The holiday was National Unity Day, but the favorite chant was “Russia for Russians; Moscow for Muscovites!”
Instead of calls for unity among Russia’s diverse religions and peoples, demonstrators chanted: “Soon, soon, Moscow will be a white city.”
After the United States, Russia has the world’s second largest number of immigrant workers: 12 million. With 10 percent of all workers in Russia now from Central Asia, stresses are forming between Russia’s historically Slavic Christian population and the overwhelmingly Muslim newcomers.
The slogans and banners at Monday’s annual Russian March spoke of a backlash.
One banner warned: “A Mosque Today -- Jihad Tomorrow.” Another read: “Youth Against Tolerance.”
City authorities exiled the marchers to a working class suburb far from the city center. The night before, intruders destroyed 500 protest signs stored in a locked warehouse. Authorities hoped that rain and a heavy police presence would keep people away. Instead, thousands flowed out of metro stations to protest workers from Central Asia and from Russia’s Caucasus region.
Expel the 'foreigners'
Vladimir Tor, a nationalist leader, recalled Russia’s expulsion of Polish invaders 400 years ago.
"Our ancestors four centuries ago threw out the foreign occupants from our Kremlin,” he said. “God willing we can do the same in our century. We are speaking up for the celebration of the Russian nationalist interest, for a Russian national democratic government, for introducing a visa regime with Central Asian and Caucasian republics.”
Many charged that profit motives explain Moscow’s changing face. Ilya paused between leading a group of young men in black leather jackets in shouting chants.
“We are against illegal immigration,” he said. “And there needs to be changes and economic sanctions so that it won't be profitable for businesses to pay illegal immigrants salaries that are two to three times smaller than those for legal residents.”
Historically, Cossacks have patrolled Russia’s borders with the Muslim south. Sergei, a Cossack, says migrants undercut wages.
“All of the Asians and Caucasians and minority groups come here to work, because it's more beneficial for the government to pay them lower wages than to pay the Slavs," he said. "However, we Slavs have a huge population -- and there's no work for us.”
Government officials say Russia’s unemployment rate is 5.3 percent.
A surge in Moscow’s Muslim population to about 2 million people has led some residents to feel a loss of control. In response, officials say that this year they have quadrupled deportation orders and increased fingerprinting of foreigners eightfold.
Two weeks ago, Vladimir Zhirinovsky, a nationalist politician favored by the Kremlin, went so far as to call for imposing Chinese-style population controls on families in Russia’s Caucasus.
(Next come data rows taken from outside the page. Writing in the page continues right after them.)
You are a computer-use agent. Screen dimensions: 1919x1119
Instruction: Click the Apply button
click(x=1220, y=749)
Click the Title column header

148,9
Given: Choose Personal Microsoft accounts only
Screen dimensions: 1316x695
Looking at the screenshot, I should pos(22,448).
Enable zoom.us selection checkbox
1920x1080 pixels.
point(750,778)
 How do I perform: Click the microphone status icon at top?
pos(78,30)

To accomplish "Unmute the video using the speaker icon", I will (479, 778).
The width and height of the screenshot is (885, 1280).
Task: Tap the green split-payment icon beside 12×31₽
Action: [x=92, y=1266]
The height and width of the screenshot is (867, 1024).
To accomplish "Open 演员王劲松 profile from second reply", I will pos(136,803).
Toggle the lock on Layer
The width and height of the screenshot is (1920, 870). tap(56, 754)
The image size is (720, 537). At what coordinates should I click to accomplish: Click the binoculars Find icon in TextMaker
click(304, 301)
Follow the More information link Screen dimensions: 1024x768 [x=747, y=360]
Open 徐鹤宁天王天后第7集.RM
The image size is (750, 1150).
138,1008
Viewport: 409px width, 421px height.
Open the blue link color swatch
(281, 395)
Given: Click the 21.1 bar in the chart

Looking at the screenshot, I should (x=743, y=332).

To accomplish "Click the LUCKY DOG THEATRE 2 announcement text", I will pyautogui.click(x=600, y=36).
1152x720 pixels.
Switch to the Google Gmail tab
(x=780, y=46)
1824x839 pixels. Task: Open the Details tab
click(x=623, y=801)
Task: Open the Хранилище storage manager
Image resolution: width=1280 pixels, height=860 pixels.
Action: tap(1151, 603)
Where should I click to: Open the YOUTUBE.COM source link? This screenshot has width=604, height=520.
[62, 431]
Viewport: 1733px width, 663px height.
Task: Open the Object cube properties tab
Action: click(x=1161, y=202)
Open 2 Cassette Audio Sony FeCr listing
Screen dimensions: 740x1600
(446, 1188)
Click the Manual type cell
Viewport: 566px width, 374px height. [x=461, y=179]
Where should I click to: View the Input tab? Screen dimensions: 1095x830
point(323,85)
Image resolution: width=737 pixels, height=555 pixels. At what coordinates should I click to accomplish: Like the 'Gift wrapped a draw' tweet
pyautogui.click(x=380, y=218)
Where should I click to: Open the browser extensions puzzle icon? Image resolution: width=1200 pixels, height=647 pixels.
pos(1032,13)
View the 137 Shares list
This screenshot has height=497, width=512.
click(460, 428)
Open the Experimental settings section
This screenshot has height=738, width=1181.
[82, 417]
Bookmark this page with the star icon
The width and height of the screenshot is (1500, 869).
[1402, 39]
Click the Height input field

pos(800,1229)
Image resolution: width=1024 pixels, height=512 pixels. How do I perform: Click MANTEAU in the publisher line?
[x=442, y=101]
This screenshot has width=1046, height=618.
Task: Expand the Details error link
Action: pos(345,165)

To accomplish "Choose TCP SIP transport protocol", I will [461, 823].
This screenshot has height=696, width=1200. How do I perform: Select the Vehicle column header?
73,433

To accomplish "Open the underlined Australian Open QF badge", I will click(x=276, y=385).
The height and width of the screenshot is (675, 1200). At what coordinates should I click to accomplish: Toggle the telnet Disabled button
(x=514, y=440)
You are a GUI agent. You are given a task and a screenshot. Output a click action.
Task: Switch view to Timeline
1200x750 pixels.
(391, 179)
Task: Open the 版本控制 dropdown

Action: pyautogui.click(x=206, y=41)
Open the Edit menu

“They should be allowed to have the average amount of babies of a middle-class family -- two or one, that's all,” he said, speaking on Poedinok, a show on Russia 1, a state channel with the nation’s largest audience. “They should be fined for the third child. If they don't want to, we'll close it off. If they don't want to, we'll surround the territory with barbed wire. And if they don't want to, we'll close everything we can and let them stay there,” he continued.
In response, Lyudmila Alexeyeva, a veteran human rights leader, told reporters that Zhirinovsky should be surrounded with barbed wire.
She said the Kremlin is following a dangerous strategy. “They are kindling strife between nationalities. It's a type of distraction. They are taking people's dissatisfaction with the government and changing it to dissatisfaction with people of other nationalities. It's really easy to see,” said Alexeyeva.
However, the young nationalists who danced in the rain Monday night to a skinhead band may be only the tip of a larger iceberg of Russian xenophobia.
In October, 81 percent of the Muscovites polled by the Levada Center, an independent Russian polling agency, said they would like to see Central Asian migrants workers deported. The same poll showed 84 percent said they wanted the Kremlin to stop subsidizing the Caucasus.
Russia’s new, post-Soviet generation, seems to be growing up nationalist.